Boom del noleggio, bici e auto  piacciono ai turisti
La simpatica insegna del rent a bike lecchese, a misura di turista

Boom del noleggio, bici e auto

piacciono ai turisti

Dati della camera di Commercio confermano, più 7% in un anno, in provincia di Lecco 80 aziende Fiorella Lanfranchi: «Un grande potenziale sprecato»

Lecco è, insieme a Cremona e a Pavia, una delle province lombarde in cui quest’anno il noleggio di auto, bici, moto e barche ha preso il volo.

A dirlo sono i dati della Camera di Commercio di Milano per un settore che nell’intera Lombardia vede all’opera oltre 3.300 imprese, di cui 80 a Lecco, che quest’anno segna un incremento di noleggi del 7% rispetto a un anno fa.

Fra queste, 20 sono aziende di noleggio di auto e autoveicoli leggeri, una di noleggio autocarri, due per le biciclette, sette per il noleggio di imbarcazioni da diporto senza equipaggio, 6 per il noleggio di attrezzature sportive e ricreative, 5 per video e dischi e tre per beni di uso personale e domestico. E, ancora, a Lecco ci sono aziende di noleggio macchinari e attrezzature (2), noleggio di macchine edili (6) e attrezzature per ufficio (4), mezzi di trasporto aereo (2), macchine a controllo numerico (12), strutture per manifestazioni (4) e altro.

Nello specifico a parlarci di come sta andando il noleggio di auto, biciclette e moto è Veronica Rusconi, che sottolinea come «quest’anno sia in forte crescita il noleggio di bici e moto. In particolare – aggiunge – l’azienda ha centrato la sua visione inserendo quest’anno anche le moto in concomitanza con una forte crescita di turismo che da mesi stiamo osservando a Lecco».

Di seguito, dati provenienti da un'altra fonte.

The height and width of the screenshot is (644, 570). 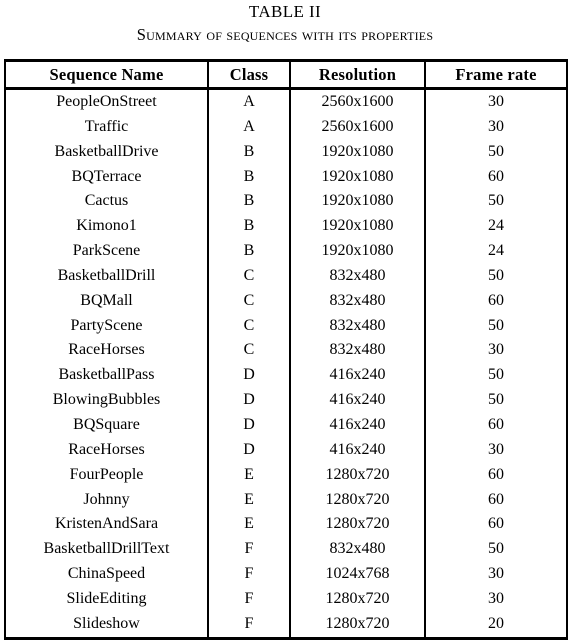 I want to click on table-row: FourPeople E 1280x720 60, so click(x=286, y=475).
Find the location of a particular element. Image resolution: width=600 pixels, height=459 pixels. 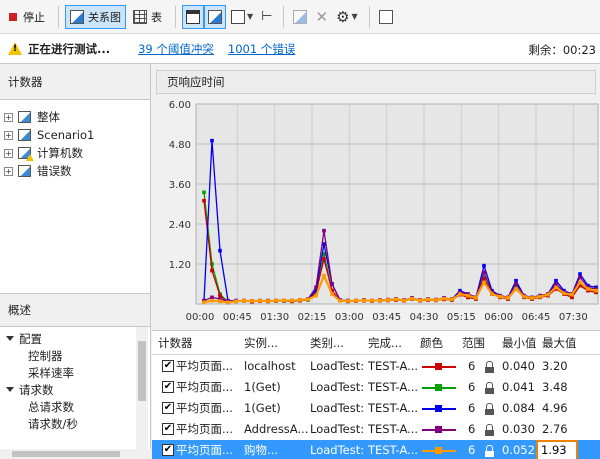

tree-button: ⊢ is located at coordinates (266, 17).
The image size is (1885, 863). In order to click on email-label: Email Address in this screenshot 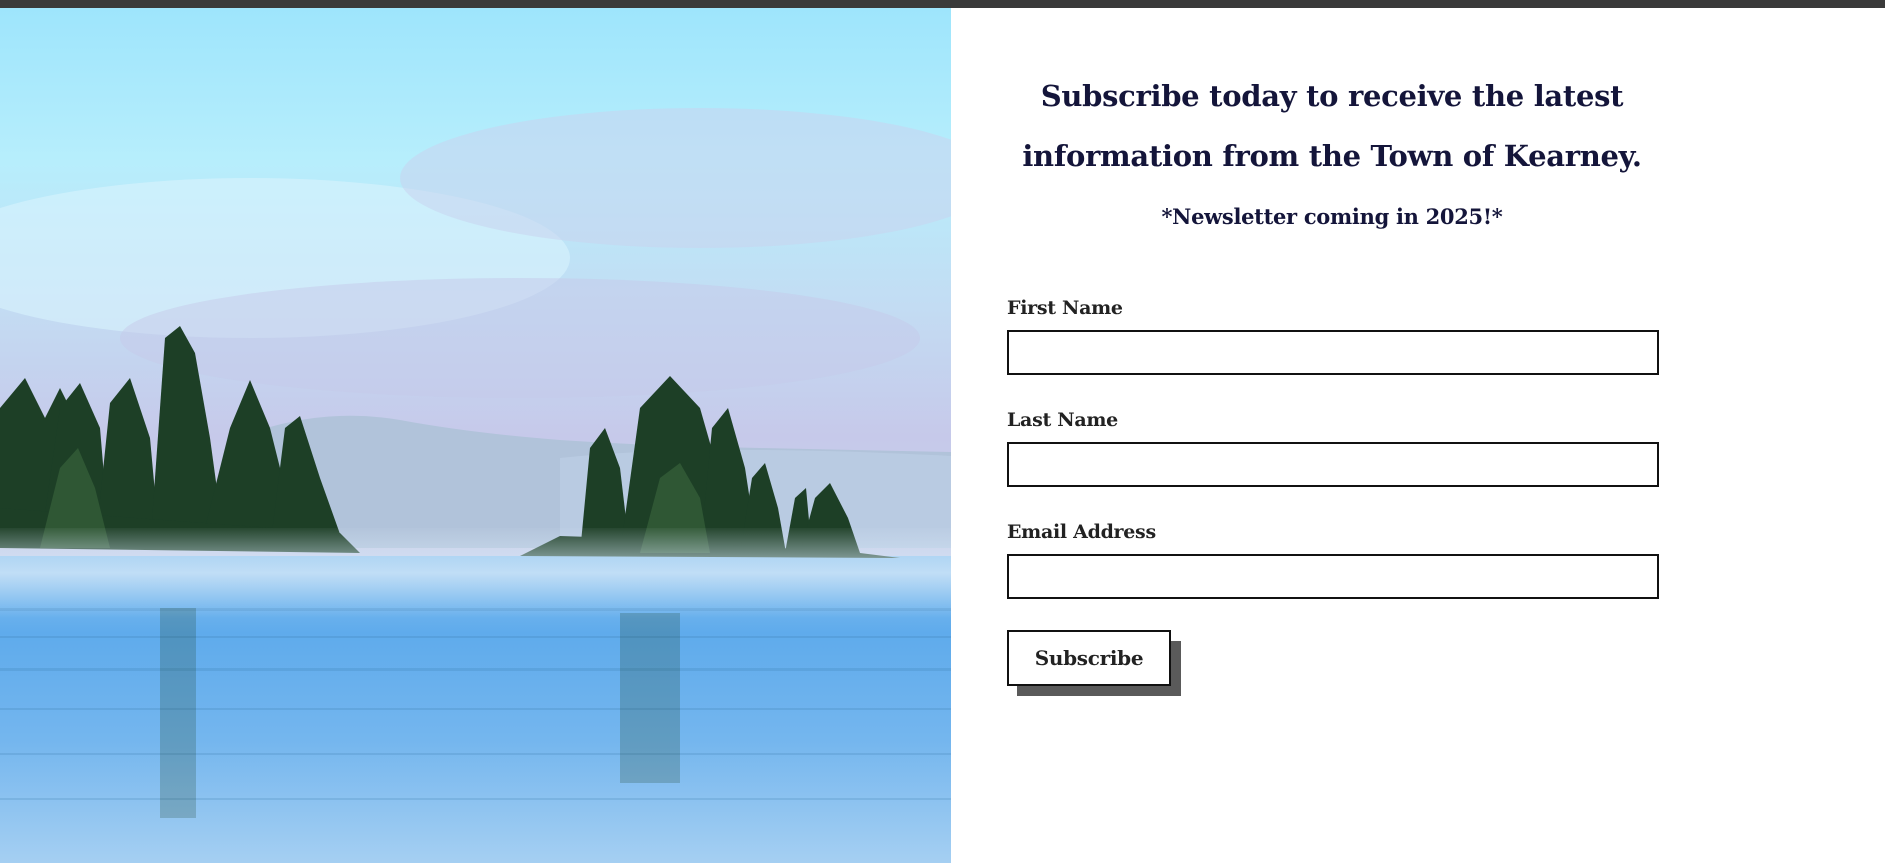, I will do `click(1082, 532)`.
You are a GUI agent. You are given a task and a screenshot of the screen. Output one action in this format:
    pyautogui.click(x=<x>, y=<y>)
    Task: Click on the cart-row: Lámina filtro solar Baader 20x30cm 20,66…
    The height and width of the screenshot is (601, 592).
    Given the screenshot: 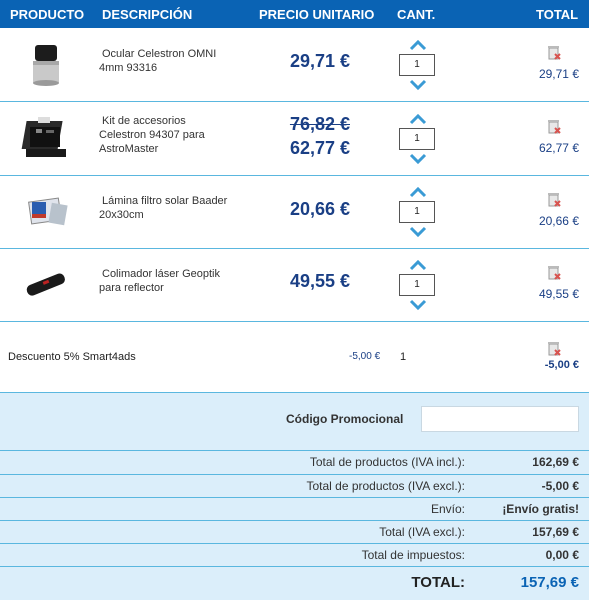 What is the action you would take?
    pyautogui.click(x=294, y=212)
    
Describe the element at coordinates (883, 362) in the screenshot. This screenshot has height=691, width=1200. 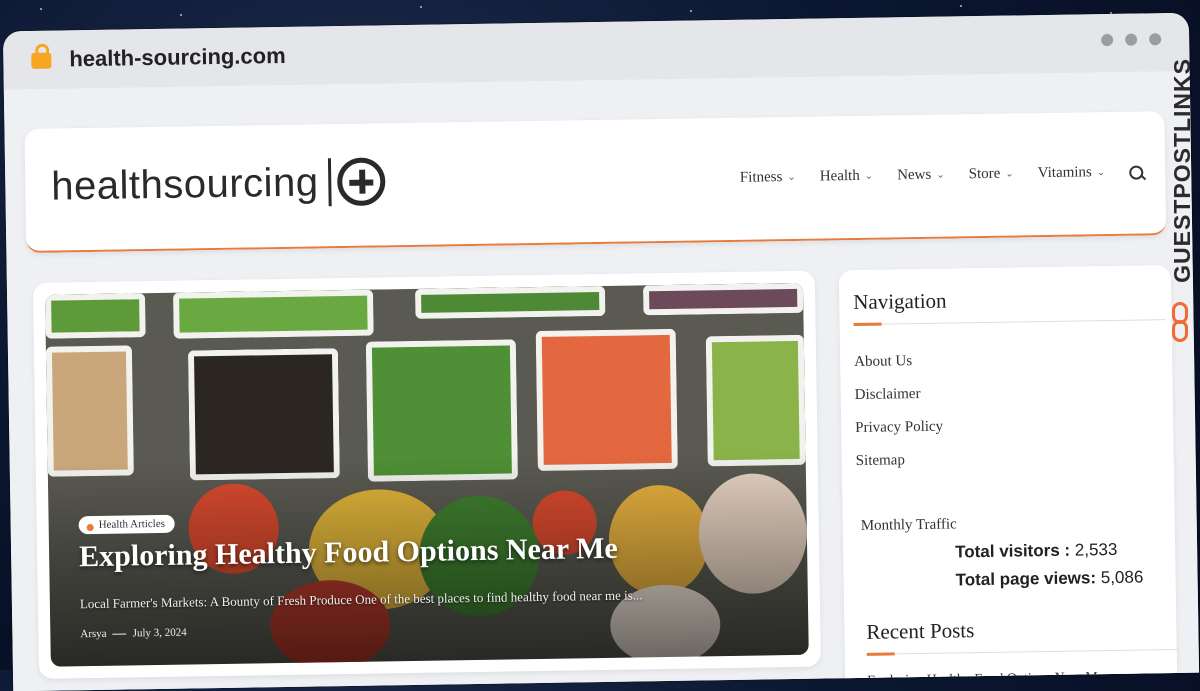
I see `sidebar-link-about-us: About Us` at that location.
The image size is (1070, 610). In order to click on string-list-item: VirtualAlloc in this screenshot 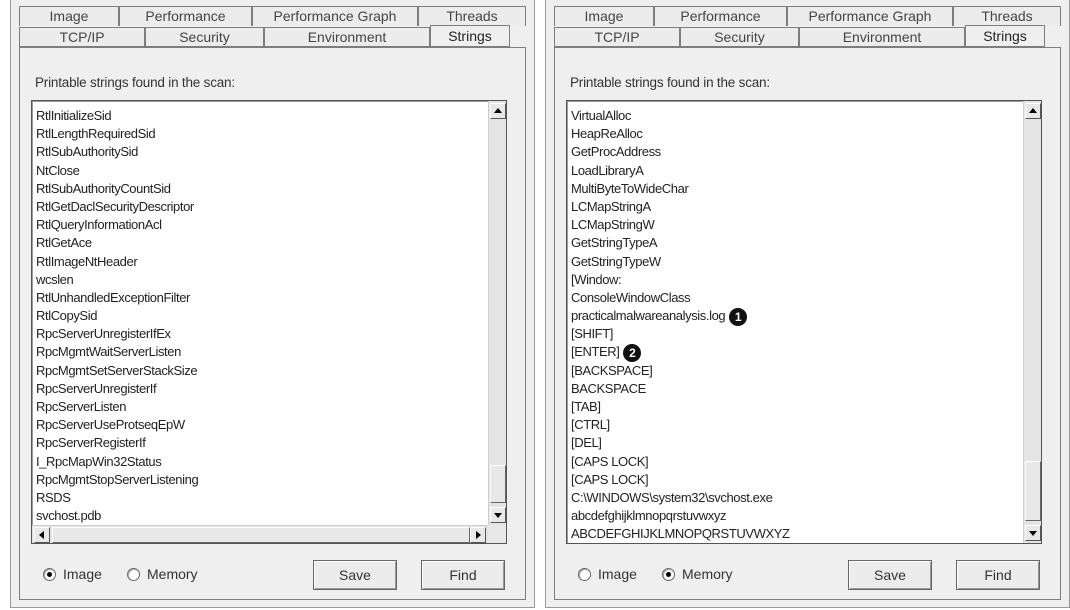, I will do `click(791, 116)`.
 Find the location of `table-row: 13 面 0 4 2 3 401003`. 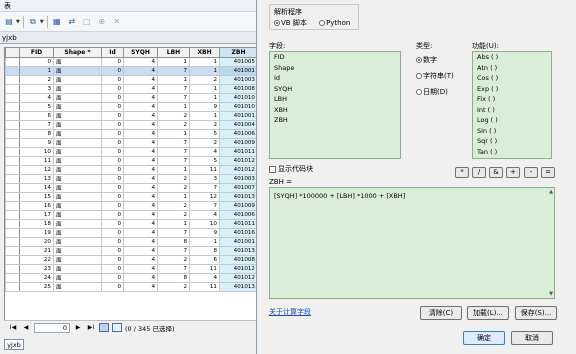

table-row: 13 面 0 4 2 3 401003 is located at coordinates (130, 179).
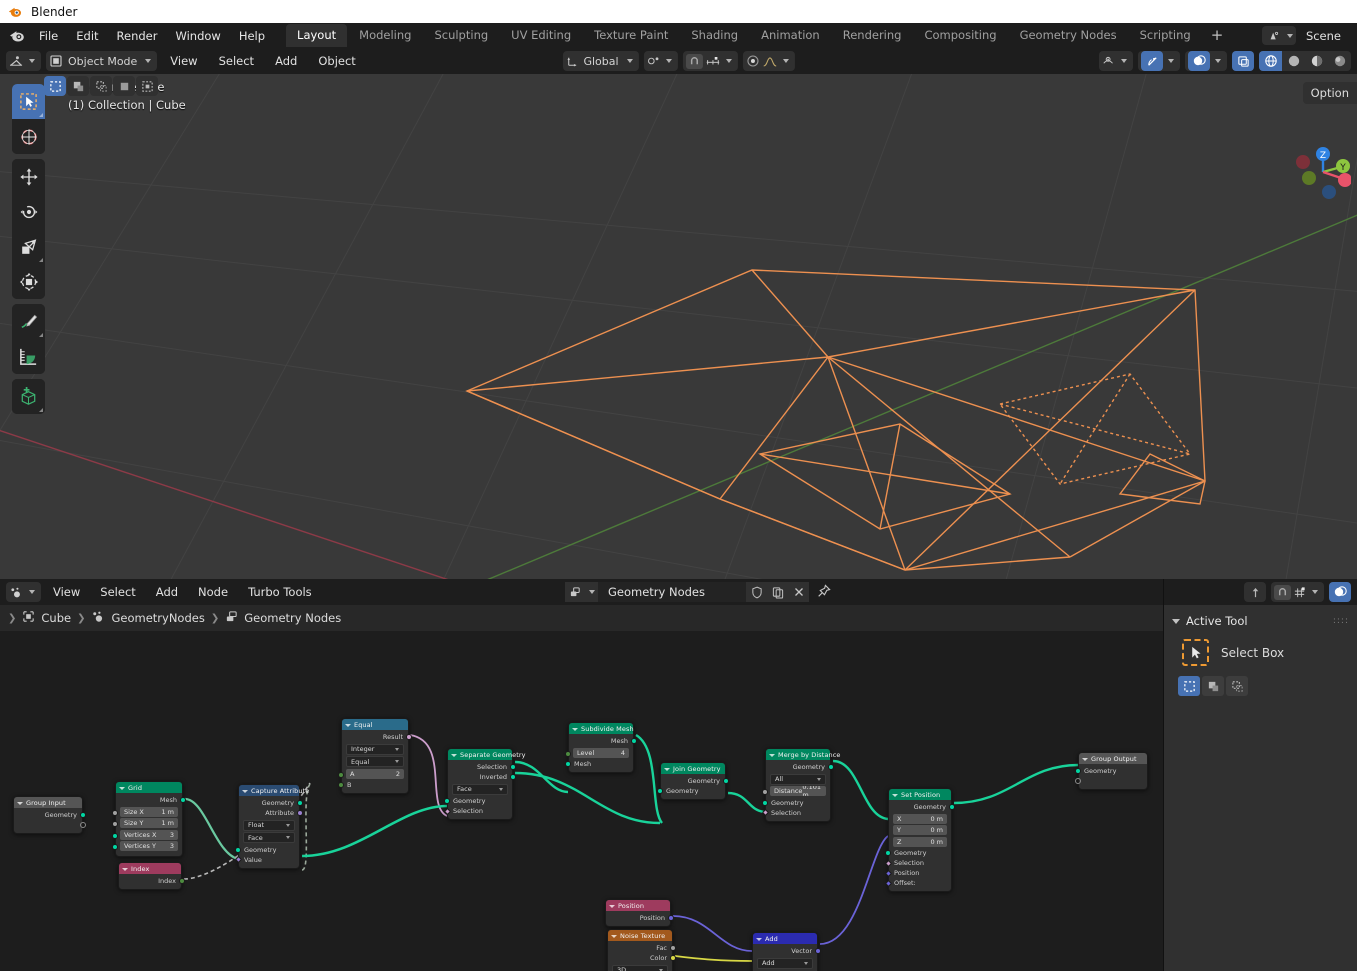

Bici, moto ed auto non per i lecchesi dunque ma per i turisti, pressoché tutti stranieri.

Al netto delle vetture di cortesia che pure Lanfranchi fornisce per le assicurazioni, «quest’anno – spiega Fiorella Lanfranchi – abbiamo avuto incrementi maggiori rispetto a quanto realizzato un anno fa. Ma devo purtroppo dire – aggiunge – che siamo gli unici aperti in tutta la provincia di Lecco. Nel settore ci si lamenta tanto e alla fine quel che emerge è che nei fatti quando il lavoro c’è poi lo si lascia andare. La nostra è una provincia con un potenziale enorme e in gran parte sprecato».